- _Records for the task_

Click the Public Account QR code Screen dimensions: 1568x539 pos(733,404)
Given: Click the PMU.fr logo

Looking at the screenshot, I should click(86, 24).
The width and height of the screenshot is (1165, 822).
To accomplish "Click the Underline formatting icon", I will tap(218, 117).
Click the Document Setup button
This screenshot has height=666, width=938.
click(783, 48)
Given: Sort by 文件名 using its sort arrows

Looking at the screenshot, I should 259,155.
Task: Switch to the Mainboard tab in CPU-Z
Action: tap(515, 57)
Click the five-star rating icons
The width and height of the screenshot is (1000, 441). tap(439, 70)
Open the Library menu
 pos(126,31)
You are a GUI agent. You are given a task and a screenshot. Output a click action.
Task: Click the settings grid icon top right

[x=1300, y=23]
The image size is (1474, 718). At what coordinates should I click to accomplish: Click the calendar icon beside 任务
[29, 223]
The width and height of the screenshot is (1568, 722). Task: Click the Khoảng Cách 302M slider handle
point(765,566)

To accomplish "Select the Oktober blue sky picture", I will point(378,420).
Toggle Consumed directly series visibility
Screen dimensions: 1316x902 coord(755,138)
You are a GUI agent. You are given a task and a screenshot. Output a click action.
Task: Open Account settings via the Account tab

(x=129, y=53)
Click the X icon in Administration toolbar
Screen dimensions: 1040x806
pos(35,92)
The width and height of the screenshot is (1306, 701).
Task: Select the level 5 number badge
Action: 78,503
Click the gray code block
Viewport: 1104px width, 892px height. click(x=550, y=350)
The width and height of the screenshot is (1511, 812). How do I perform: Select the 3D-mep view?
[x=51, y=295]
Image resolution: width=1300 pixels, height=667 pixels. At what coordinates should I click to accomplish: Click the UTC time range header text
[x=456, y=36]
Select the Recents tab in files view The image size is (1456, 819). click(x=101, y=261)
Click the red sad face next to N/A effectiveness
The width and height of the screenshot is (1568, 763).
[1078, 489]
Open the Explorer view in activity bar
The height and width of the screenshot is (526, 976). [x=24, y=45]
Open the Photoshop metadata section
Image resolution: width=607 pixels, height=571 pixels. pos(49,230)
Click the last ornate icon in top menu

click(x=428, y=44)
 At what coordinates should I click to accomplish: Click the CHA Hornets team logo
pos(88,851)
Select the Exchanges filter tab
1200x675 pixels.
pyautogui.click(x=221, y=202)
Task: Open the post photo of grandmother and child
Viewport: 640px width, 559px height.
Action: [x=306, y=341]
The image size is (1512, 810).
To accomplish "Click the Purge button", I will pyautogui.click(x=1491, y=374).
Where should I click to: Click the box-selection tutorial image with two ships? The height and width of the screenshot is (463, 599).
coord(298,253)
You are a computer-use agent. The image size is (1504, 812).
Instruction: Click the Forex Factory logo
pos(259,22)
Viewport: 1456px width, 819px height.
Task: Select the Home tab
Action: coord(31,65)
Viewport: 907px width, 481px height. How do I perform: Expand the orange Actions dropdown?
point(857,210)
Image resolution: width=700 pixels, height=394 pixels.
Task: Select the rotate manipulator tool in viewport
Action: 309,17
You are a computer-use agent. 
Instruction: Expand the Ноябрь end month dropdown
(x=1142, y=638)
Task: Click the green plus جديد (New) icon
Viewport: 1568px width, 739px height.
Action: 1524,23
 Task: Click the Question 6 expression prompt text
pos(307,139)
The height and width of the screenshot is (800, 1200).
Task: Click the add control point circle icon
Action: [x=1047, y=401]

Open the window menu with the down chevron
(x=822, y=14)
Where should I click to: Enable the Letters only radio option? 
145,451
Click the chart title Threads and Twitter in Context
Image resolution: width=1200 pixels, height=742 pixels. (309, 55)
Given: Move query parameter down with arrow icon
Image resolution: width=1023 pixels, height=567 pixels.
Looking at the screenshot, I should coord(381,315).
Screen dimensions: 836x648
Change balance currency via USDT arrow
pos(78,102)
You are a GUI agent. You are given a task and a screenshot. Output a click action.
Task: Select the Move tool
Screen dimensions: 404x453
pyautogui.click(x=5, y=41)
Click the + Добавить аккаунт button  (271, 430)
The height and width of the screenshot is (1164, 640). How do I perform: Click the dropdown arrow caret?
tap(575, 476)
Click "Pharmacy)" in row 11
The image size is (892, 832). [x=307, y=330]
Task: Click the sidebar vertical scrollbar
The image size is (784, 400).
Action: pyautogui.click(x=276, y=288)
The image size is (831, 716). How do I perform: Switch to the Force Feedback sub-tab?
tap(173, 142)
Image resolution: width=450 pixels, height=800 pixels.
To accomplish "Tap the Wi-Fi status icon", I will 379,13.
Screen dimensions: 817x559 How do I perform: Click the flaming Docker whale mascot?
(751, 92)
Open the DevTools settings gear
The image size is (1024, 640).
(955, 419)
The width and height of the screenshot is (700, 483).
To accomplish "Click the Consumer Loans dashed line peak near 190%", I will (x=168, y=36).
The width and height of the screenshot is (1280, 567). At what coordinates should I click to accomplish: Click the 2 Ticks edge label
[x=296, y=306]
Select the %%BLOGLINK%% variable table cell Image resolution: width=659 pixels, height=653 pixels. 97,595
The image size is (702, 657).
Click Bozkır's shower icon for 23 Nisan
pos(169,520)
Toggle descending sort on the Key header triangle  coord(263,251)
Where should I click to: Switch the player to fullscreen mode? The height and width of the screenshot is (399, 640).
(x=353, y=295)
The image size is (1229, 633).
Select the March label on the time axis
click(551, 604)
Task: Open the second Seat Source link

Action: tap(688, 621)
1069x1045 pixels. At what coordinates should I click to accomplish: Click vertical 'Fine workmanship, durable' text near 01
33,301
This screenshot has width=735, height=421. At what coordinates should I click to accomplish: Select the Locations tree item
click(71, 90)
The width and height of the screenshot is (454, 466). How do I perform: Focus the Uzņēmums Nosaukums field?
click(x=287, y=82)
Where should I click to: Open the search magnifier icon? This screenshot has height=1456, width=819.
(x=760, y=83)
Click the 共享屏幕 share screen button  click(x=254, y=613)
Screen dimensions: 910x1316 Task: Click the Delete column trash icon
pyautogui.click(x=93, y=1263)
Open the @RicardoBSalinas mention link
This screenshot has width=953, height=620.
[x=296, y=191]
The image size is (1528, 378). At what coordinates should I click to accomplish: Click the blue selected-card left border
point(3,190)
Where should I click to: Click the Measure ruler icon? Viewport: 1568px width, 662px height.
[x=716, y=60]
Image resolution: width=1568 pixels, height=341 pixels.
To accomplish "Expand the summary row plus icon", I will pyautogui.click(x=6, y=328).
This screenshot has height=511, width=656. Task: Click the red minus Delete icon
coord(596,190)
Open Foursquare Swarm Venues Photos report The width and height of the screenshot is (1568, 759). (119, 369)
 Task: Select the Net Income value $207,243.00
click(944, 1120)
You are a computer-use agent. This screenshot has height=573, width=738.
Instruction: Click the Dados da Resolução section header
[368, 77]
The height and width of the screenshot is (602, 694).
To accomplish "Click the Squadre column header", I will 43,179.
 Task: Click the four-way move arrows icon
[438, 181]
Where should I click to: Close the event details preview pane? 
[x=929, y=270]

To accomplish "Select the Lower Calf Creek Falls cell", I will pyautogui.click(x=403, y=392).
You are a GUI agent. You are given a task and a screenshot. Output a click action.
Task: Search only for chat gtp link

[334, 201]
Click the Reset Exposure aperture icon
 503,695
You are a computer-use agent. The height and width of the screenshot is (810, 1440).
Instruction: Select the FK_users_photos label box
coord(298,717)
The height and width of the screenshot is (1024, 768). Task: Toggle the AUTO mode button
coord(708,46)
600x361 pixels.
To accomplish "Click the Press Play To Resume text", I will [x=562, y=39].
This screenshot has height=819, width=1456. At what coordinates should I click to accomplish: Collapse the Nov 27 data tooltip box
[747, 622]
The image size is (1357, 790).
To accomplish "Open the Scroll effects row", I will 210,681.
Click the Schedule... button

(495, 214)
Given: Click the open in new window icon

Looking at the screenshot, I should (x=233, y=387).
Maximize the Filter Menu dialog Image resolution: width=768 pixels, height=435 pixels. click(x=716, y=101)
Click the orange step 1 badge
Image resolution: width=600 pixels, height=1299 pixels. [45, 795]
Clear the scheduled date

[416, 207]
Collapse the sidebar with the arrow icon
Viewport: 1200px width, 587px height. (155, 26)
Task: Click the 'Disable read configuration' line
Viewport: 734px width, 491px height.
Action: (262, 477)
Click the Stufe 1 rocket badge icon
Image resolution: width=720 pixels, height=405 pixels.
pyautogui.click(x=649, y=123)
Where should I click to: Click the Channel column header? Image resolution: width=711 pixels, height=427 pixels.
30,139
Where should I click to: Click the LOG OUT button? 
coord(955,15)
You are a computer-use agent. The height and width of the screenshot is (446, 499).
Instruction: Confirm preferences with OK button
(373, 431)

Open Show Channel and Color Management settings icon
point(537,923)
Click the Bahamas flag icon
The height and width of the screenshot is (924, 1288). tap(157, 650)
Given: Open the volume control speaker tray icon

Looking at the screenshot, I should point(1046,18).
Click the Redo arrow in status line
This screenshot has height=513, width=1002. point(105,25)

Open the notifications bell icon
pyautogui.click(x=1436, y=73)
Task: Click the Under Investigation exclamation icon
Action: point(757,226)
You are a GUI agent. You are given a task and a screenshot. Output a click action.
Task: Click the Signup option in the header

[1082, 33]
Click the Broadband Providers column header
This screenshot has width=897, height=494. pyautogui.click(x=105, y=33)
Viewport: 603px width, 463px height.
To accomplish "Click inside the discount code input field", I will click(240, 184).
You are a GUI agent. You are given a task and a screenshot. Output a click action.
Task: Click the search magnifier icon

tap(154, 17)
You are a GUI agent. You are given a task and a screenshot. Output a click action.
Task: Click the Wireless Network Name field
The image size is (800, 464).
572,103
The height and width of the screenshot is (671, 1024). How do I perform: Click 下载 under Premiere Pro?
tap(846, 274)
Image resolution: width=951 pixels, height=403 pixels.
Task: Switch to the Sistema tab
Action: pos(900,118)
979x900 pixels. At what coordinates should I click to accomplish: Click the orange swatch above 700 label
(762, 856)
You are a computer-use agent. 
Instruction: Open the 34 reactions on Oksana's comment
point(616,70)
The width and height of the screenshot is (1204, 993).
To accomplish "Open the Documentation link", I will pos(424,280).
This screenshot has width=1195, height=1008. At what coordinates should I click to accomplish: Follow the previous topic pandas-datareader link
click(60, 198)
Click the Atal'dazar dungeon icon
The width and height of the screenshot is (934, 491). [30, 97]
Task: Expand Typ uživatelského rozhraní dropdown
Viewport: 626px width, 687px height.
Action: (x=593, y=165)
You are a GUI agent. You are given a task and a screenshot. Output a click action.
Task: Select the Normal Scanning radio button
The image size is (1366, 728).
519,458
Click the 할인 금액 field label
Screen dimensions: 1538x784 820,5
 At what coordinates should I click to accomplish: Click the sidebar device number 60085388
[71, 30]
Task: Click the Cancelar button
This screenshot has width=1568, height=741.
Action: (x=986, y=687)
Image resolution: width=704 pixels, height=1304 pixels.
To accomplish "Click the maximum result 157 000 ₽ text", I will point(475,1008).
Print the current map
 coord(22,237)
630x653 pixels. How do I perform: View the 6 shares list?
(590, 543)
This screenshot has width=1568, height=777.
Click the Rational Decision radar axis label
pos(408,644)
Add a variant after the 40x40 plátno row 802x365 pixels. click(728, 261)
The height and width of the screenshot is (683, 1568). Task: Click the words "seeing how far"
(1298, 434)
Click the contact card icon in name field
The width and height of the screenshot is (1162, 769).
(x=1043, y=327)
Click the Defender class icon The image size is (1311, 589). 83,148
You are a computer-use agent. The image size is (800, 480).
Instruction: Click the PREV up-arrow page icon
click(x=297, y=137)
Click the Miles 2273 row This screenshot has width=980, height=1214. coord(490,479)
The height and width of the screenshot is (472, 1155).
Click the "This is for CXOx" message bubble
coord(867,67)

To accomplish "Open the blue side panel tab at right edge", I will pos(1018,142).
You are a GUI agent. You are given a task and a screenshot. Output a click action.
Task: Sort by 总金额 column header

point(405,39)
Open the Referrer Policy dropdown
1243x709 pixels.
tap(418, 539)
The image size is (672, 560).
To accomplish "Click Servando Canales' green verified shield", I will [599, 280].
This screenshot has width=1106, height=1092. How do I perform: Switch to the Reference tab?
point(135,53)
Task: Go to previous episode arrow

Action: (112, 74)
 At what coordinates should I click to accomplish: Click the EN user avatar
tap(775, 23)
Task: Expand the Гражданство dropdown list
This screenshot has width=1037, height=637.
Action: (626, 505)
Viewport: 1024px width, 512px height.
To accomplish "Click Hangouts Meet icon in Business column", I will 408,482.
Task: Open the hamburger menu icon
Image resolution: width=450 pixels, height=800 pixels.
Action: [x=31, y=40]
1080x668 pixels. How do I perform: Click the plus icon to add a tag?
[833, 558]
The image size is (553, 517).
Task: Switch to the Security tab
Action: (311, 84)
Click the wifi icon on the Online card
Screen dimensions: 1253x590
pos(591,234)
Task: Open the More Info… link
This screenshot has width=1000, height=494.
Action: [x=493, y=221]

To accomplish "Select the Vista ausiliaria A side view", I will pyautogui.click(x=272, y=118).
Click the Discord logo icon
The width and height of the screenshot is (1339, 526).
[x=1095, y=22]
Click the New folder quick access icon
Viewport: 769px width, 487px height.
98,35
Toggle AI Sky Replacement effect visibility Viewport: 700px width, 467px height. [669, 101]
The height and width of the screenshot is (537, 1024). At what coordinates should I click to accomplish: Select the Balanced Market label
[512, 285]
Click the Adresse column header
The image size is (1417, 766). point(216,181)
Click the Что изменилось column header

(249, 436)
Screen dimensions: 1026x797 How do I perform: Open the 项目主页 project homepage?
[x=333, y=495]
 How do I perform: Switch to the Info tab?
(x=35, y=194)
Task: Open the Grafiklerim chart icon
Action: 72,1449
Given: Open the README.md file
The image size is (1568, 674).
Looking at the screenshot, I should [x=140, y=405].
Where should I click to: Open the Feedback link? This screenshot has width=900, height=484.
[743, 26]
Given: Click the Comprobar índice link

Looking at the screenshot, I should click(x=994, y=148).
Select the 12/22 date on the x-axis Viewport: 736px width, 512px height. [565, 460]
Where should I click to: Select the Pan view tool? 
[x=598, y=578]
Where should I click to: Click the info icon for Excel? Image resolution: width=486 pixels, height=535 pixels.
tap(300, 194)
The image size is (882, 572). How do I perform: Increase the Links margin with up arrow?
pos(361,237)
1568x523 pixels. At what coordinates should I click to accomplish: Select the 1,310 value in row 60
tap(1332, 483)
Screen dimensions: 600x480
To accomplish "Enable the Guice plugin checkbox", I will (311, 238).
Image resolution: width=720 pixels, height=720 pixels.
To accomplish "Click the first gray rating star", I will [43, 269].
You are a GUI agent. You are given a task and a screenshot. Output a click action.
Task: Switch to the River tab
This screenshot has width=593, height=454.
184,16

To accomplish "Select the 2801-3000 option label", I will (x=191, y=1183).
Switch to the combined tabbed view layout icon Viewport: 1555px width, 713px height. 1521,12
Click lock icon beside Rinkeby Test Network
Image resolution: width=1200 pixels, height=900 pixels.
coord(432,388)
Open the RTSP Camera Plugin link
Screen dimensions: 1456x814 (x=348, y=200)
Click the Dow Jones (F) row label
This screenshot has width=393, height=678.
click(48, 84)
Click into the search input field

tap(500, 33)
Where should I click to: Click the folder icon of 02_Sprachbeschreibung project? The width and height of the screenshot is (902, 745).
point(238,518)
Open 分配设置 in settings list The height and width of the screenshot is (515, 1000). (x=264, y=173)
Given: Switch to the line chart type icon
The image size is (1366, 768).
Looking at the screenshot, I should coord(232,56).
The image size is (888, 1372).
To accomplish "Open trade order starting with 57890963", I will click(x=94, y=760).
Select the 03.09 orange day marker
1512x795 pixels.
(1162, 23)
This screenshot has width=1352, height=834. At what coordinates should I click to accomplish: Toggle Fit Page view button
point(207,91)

- _Problem statement_
The result should be every line that contains "green", copied from the entries.

- _Output of the exercise_
Task: Click the green plus جديد (New) icon
To accomplish "Click Servando Canales' green verified shield", I will [599, 280].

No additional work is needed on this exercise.